EXERCISE: Copy out the lines of the listing between the line holding "725x1568 pixels. At" and the line holding "pyautogui.click(x=203, y=373)", inclusive, with the requests kept and 81 added to each coordinate in the answers. Omit the pictures from your copy.

-- start DATA FOR THE TASK --

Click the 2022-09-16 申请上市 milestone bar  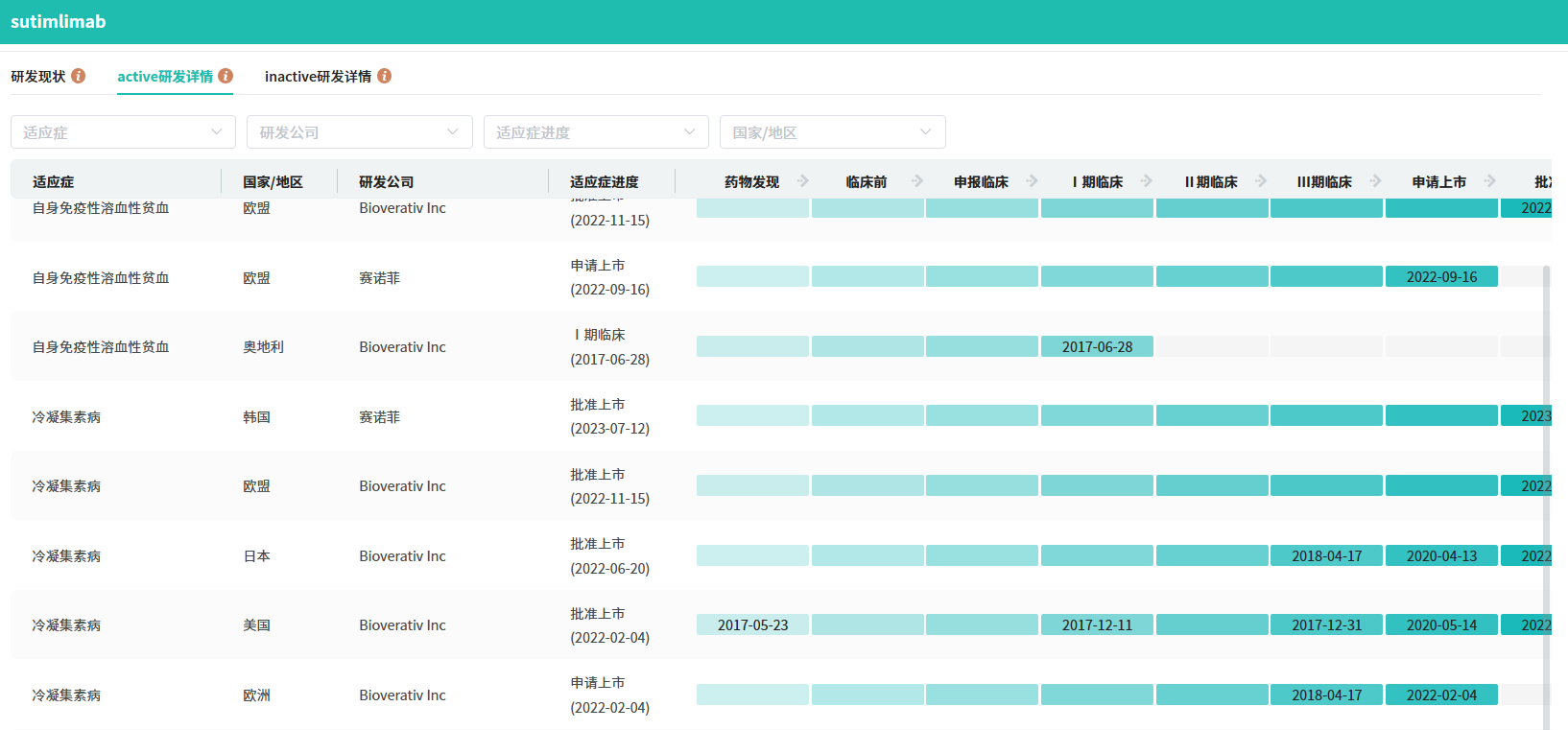[1441, 277]
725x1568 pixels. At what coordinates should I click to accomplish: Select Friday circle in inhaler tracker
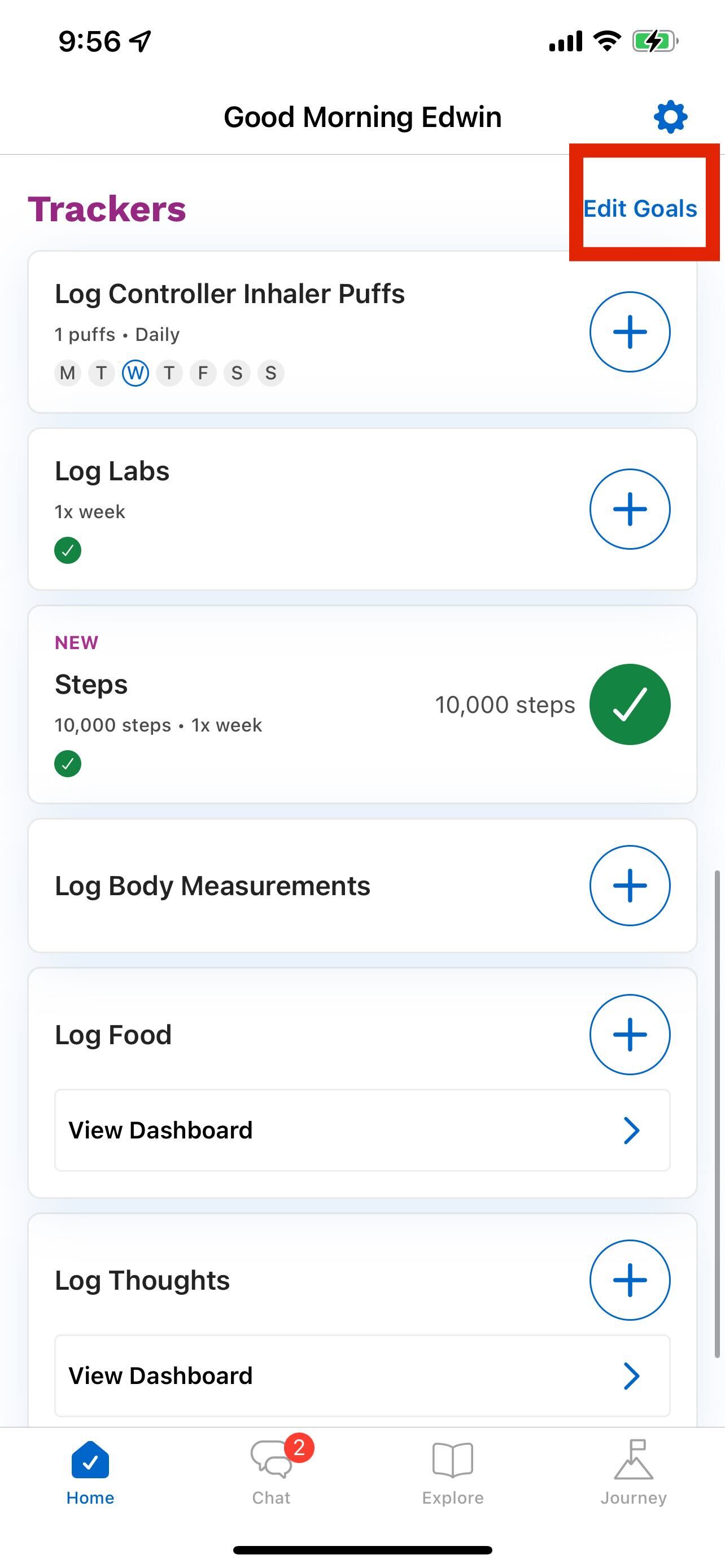pyautogui.click(x=203, y=373)
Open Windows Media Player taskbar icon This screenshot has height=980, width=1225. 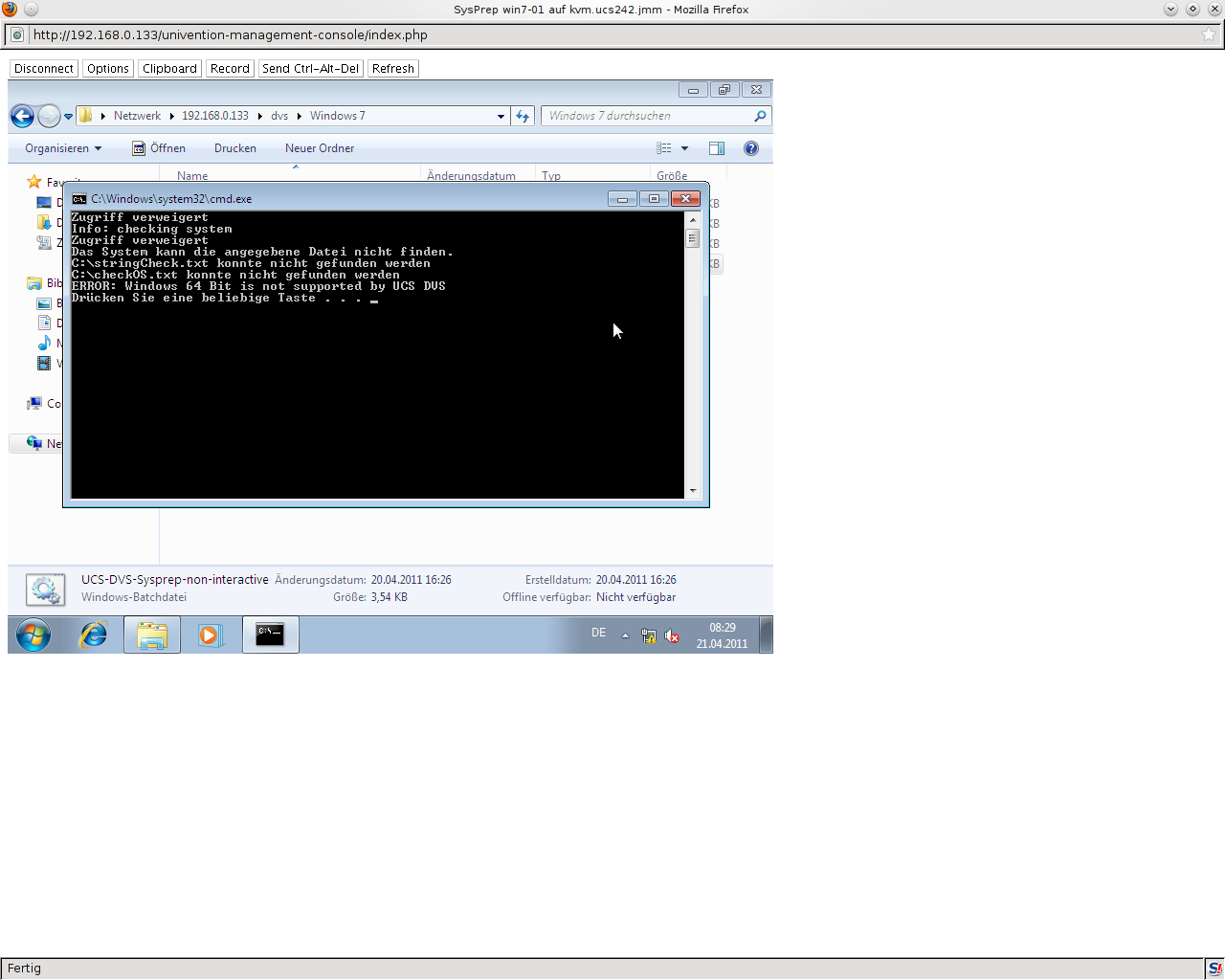[x=210, y=635]
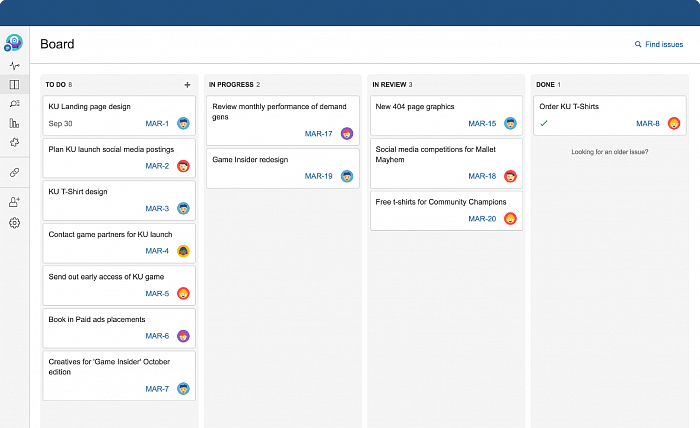
Task: Open the MAR-17 issue key link
Action: [x=320, y=134]
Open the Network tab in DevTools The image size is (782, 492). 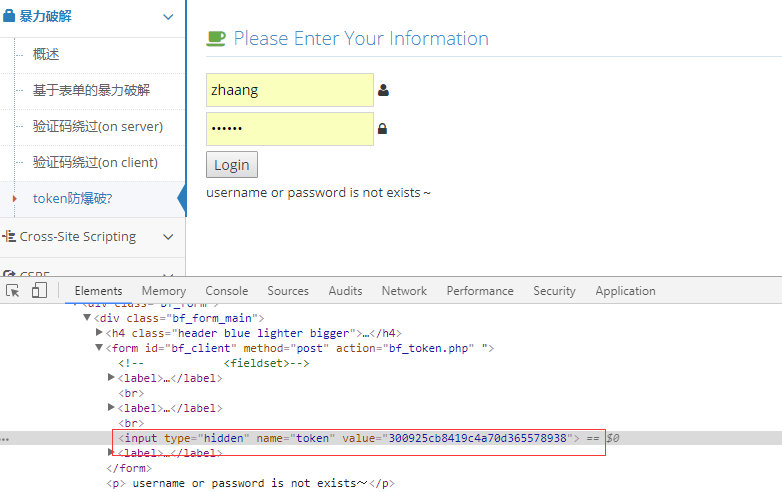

-- end DATA FOR THE TASK --

ANSWER TO THE TASK:
725x1568 pixels. At what coordinates should I click to accomplish: Select Friday circle in inhaler tracker
pyautogui.click(x=284, y=454)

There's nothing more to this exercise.